最初は、関節のこわばりを感じ動かしにくくなる程度です。この段階では、痛みはそれほど感じないもしくは痛みを感じても自然と治まるため、それほど気にせず病院に行かない方が多いようです。しかし、症状が進行すると、痛みが消えにくくなり歩くことが困難になります。関節の炎症が進み、膝が腫れ水が溜まるようになってしまうのです。さらに進行し軟骨がほとんどなくなり骨同士が当たるようになると、膝関節に変形が見られるケースが多いため、膝を伸ばせなくなることがあります。膝関節に力がかかるすべての動作が困難になり、日常生活に支障をきたすようになってしまいます。

膝の痛みを予防する3つの方法

膝の痛みを予防するためには、次の3つの方法がおすすめです。

  • 足に合った靴で正しい姿勢で歩く
  • ストレッチする
  • 適度な運動をする

これらの方法は、痛みの予防法でもあり痛みを和らげる方法でもあります。しかし、これらの方法を試しても症状が改善しない方や、痛みがひどく日常生活に支障をきたしている方は、医療機関に行き適切な処置を受けましょう。外科手術を勧められる方もいるかもしれませんが、あなたに合った保存治療を指導され症状が緩和することもあります。

足に合った靴で正しい姿勢で歩く

適切な靴を選べば、歩くときに地面から膝に受ける衝撃を軽減することができ、変形性膝関節症予防や進行抑制が期待できます。おすすめは靴底とかかとが薄く軽い靴です。サンダルはこの条件に当てはまりますが、安定感に欠け膝への負担が増してしまうため、紐やベルトでしっかり固定されている靴を選んでください。

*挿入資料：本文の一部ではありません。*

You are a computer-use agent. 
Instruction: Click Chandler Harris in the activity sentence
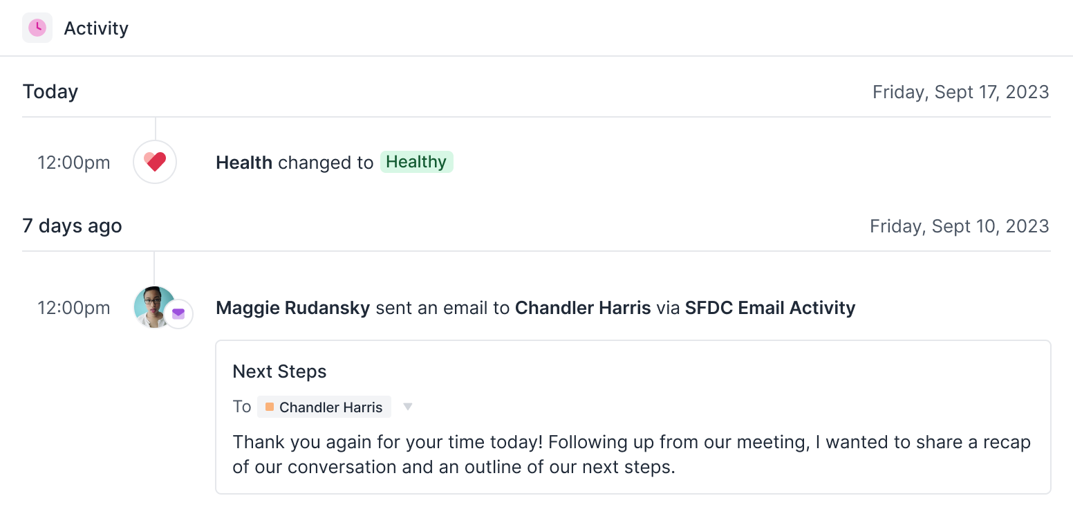583,308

また、ヒールカウンターとシャンクの硬さも重要です。ヒールカウンターとは、かかとの部分に入っているパーツで、ヒールカウンターが硬いと足が地面に着いたときの横ブレを防ぐことができます。シャンクは、靴底と中敷の間の土踏まずが乗る部分に入っている金属部品のことです。シャンクが硬いと歩行がスムーズに行えるようになります。一方、シャンクが柔らかいもしくは入っていない靴は、歩行の際に足の動きを邪魔するだけでなく、かかとが内側もしくは外側にズレやすく膝への負担が大きくなってしまうのです。

正しい姿勢で歩くと、膝への衝撃を軽減させることができます。上半身は、背筋を伸ばし腕は自然に振ります。頭はできるだけ揺らさないように一定の高さを保ちます。歩幅は足が地面に着くときに膝が軽く曲がる程度が適切です。かかとから着地し、親指の先で地面を蹴り出してください

ストレッチをする

立っているだけで膝が痛い方にもできるように、膝の痛みを軽減させる効果が期待できる座ってできるストレッチをご紹介します。ストレッチは、継続して行うことが大切です。回数は出来る範囲でよいので、毎日するようにしてください。

ひとつめは、膝関節の伸展に関与する内側広筋を強化して、柔軟性を改善するストレッチです。背筋と膝を伸ばして床に座ってください。太ももの内側の筋肉が盛り上がるように力を入れ、5秒間維持します。

ふたつめは、膝の屈曲に関与する膝屈曲筋(ハムストリングス)の強化につながるストレッチです。仰向けに寝て膝を立てます。その姿勢のままお尻をあげてください。

ご紹介したもの以外にも膝痛を軽減するストレッチは数多くあります。これを機会に勉強し、自分に向いているストレッチを探してみてください。

運動もGOOD、ただし無理せずに!

適度に運動をすることで、コラーゲンの産生が促されたり、軟骨に栄養が行き届きやすくなることがわかっています。継続して行えるウォーキングや水中ウォーキングなどの全身運動をする習慣をつけましょう。また、適度な運動は、肥満予防にもつながります。

適度な運動をするときに注意して欲しいことは、膝痛を伴う運動はしないようにすることです。痛みを伴いながら無理に運動をすると、逆に悪化してしまう可能性があります。

また、運動をするときは、靴選びややり方にも注意してください。不適切な靴を履いて運動したり、ウォーキングのやり方が間違っていたりすると、膝への負担が増して悪化してしまうことも考えられます。靴選びや正しい歩き方は、上記でご紹介したので参考にしてみてください。

膝を守って、元気に歩こう!

シニアの膝痛の原因や予防法などをご紹介しました。高齢者に現れる膝痛は、軟骨がすり減り炎症を起こしてしまうことで起こります。膝の痛みを予防するためには、適切な靴を履き正しい姿勢で歩くことやストレッチなどが有効です。膝関節に負担をかけないように注意しながら行いましょう。

膝痛と疾患の進行度は比例していないケースもあります。そのため、自分で判断するのではなく、1度は医療機関で診てもらうことが大切です。医療機関で適切な処置を受けて、日常生活でできるケアをすることで、少しでも膝痛の悩みから解放され快適な生活を送れるようになることを願っています。